En dépit de la hauteur des barrières que les institutions économiques, sociales et politiques de notre pays opposent aux jeunes, le conflit entre générations n’a pas, aujourd’hui, d’existence politique visible. Les partis, syndicats ou associations qui structurent notre vie collective existaient presque tous il y a vingt ou trente ans, quand ce n’est pas beaucoup plus.
Cela n’implique pas qu’on puisse ignorer les fractures intergénérationnelles qui traversent notre société et la menace qu’elles représentent pour sa cohésion.
Aux yeux de leurs aînés, les jeunes apparaissent souvent comme individualistes, désaffiliés, désengagés. Eux-mêmes font souvent état d’un décalage à l’égard d’institutions de participation à la vie de la cité qu’ils perçoivent comme mal adaptées à leurs pratiques de socialisation ou dominées par les générations antérieures. Ils donnent moins de temps aux associations que leurs aînés, et s’abstiennent plus souvent lors des élections. Sans élever la voix, ils prennent leurs distances.
Est-ce l’expression d’un divorce, ou d’une frustration ? La jeunesse refuse-t-elle de s’engager, se détourne-t-elle des institutions de la vie collective ? Face à des structures de la société civile qu’elle perçoit comme trop fermées, est-elle tentée par le repli ? Ou bien est-elle plutôt à la recherche de formes d’engagement mieux adaptées à ses valeurs, à ses convictions, à ses modes de vie et de sociabilité ?
Soucieux de dissiper les incompréhensions mutuelles et désireux de définir les voies d’une action publique adaptée, Patrick Kanner, ministre de la Ville, de la Jeunesse et des Sports, a demandé à France Stratégie d’enquêter auprès des jeunes et auprès des structures d’engagement (associations, syndicats, partis politiques) pour comprendre et pour mesurer la réalité du décalage entre une réelle aspiration à l’engagement et des cadres jugés dépassés.
Ce qui ressort du présent rapport, c’est un écart préoccupant entre la demande et l’offre d’engagement, qui pose un dilemme pour les pouvoirs publics : faut-il laisser faire, ou intervenir ?
La jeunesse est l’âge de la construction de soi, à l’échelle d’un individu comme à l’échelle d’une génération dans son ensemble ; et il est naturel qu’on ne se construise pas en demeurant dans les cadres hérités de la génération précédente.
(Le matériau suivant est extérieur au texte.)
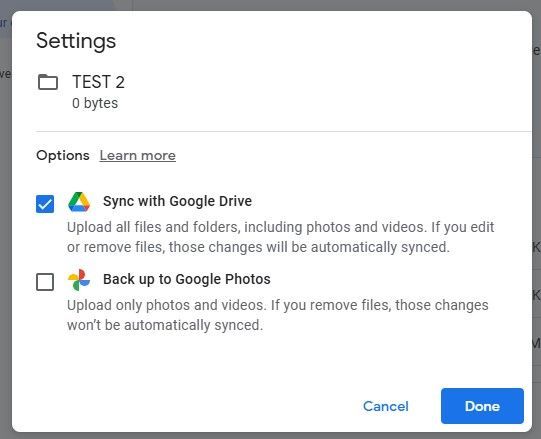Uncheck the Sync with Google Drive checkbox
The image size is (541, 439).
pos(45,204)
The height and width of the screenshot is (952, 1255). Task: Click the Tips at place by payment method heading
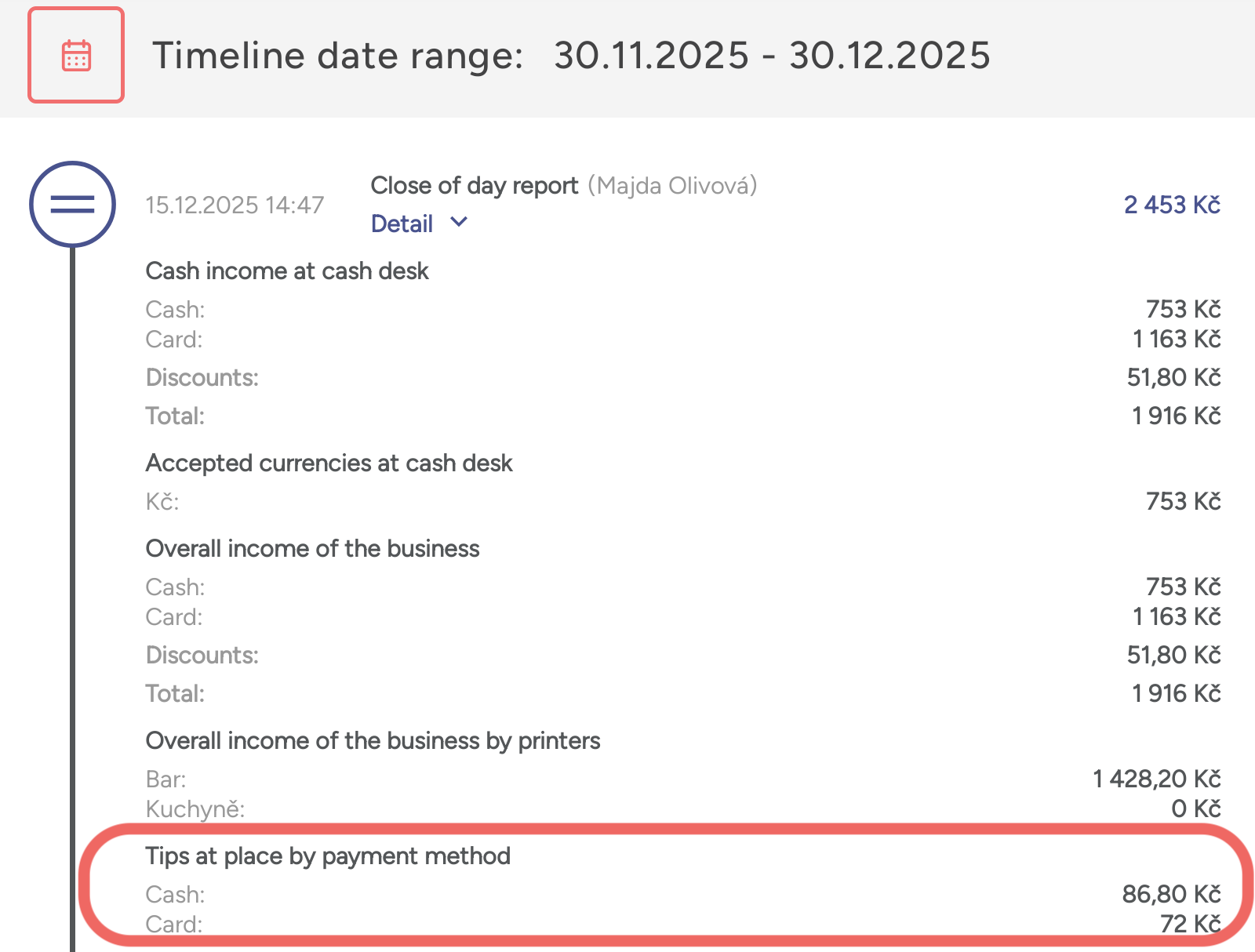click(x=328, y=856)
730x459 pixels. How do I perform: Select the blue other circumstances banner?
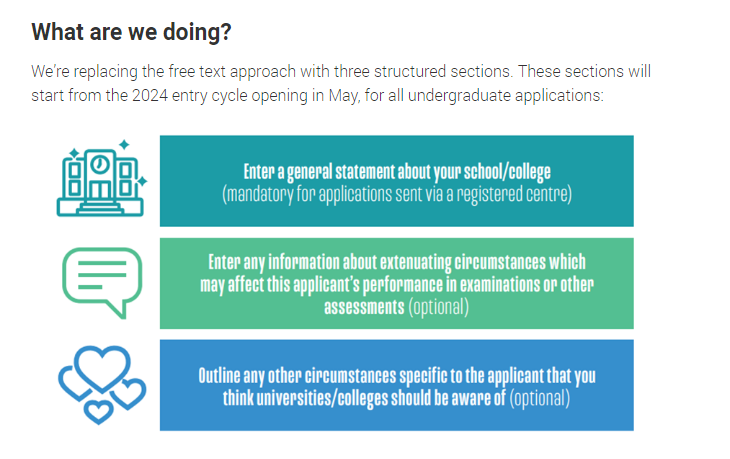396,385
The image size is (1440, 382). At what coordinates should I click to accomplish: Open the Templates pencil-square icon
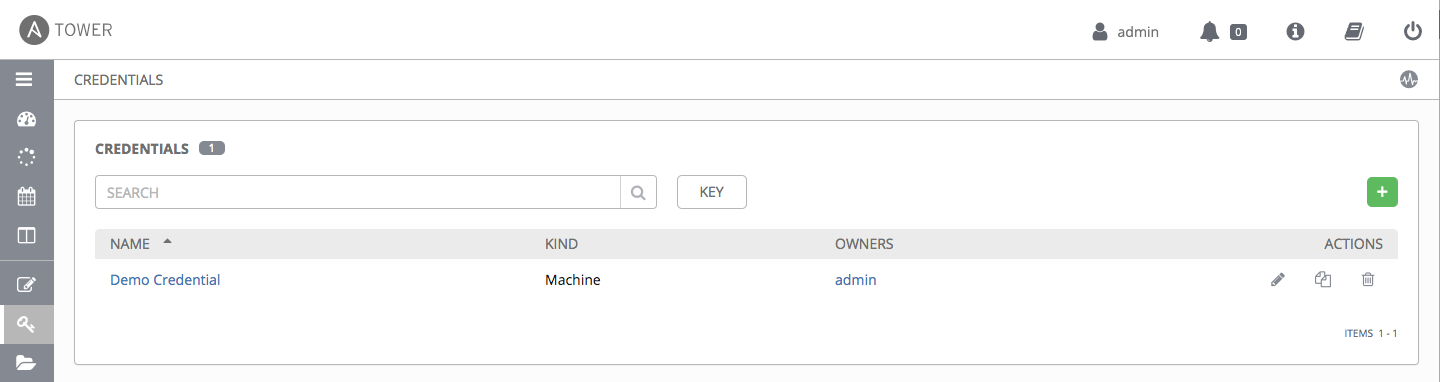click(26, 284)
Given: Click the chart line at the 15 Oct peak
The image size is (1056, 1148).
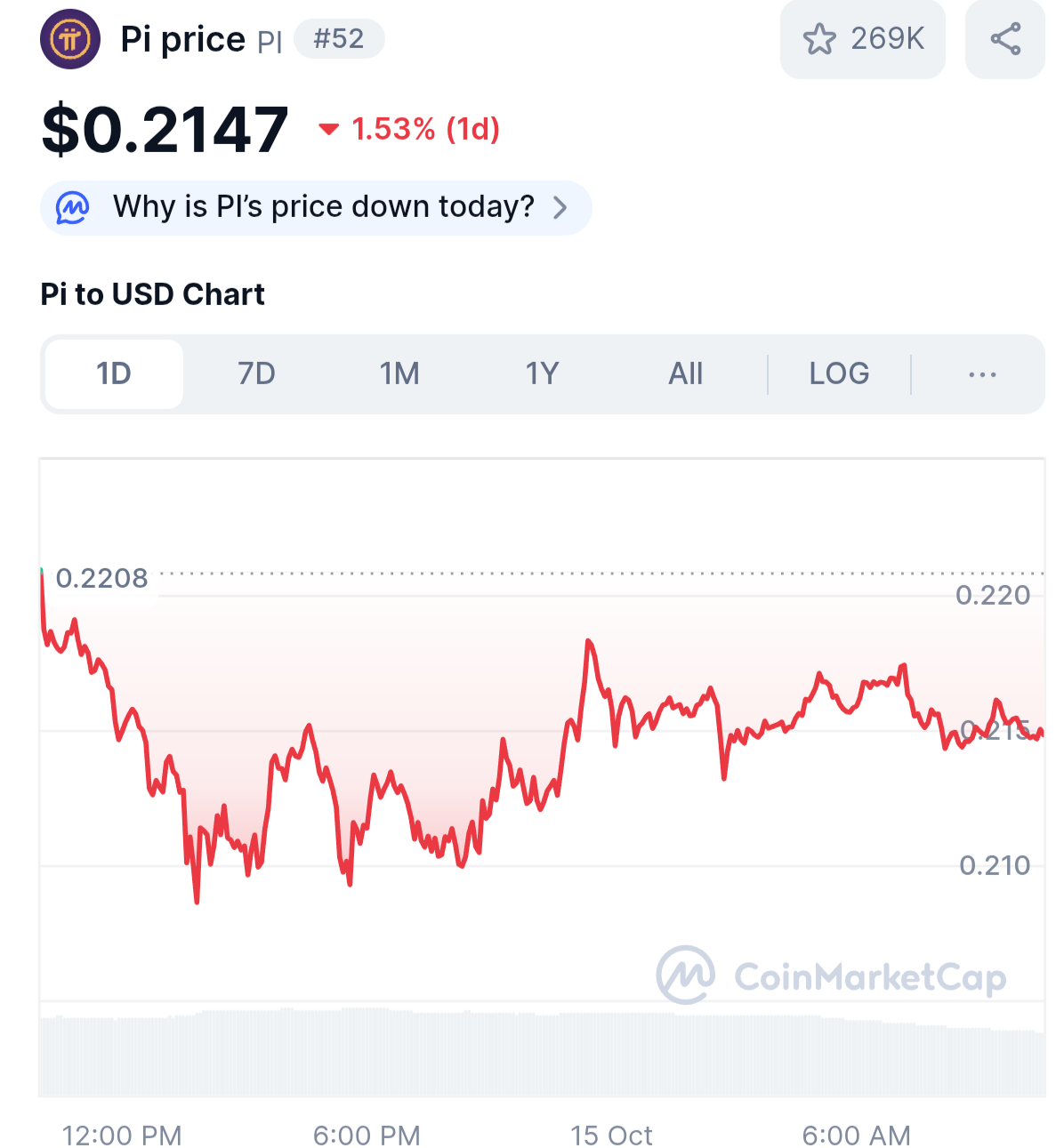Looking at the screenshot, I should (588, 641).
Il appartient aux jeunes d’inventer eux-mêmes les formes qu’ils veulent donner à leurs engagements : largement marquées par le numérique, ces formes sont aujourd’hui plus souples, plus éphémères, moins hiérarchisées qu’elles ont pu l’être par le passé. Si une institution civile ou politique ne le comprend pas et se montre incapable de s’adapter, aucune intervention publique ne la sauvera de la désaffection.
Une rupture entre la jeunesse et les cadres de la vie collective serait cependant dangereuse pour notre société civile et notre démocratie politique. La fluidité nouvelle de l’engagement ne doit pas empêcher le lien social de se tisser, et la construction d’un monde commun suppose malgré tout des formes stables, des repères que l’on peut partager. C’est pour cela que Béligh Nabli et Marie-Cécile Naves proposent, dans ce rapport, à la fois d’ouvrir davantage les institutions existantes aux jeunes, qui en sont trop souvent exclus, de fait sinon de droit, et de créer des espaces nouveaux dans lesquels la jeunesse serait en mesure de faire entendre sa voix, non seulement à elle-même mais à l’ensemble de la communauté nationale.
Leurs propositions portent simultanément sur l’engagement dans la société civile et la participation à la démocratie politique. Certaines sont modestes, d’autres plus radicales. Toutes sont inspirées de la même préoccupation : dans un pays où les jeunes sont deux tiers à considérer qu’on ne leur permet pas de montrer de quoi ils sont capables, il est urgent, non pas tant de faire une place aux jeunes, mais de leur donner les moyens de prendre celle qui leur revient de plein droit.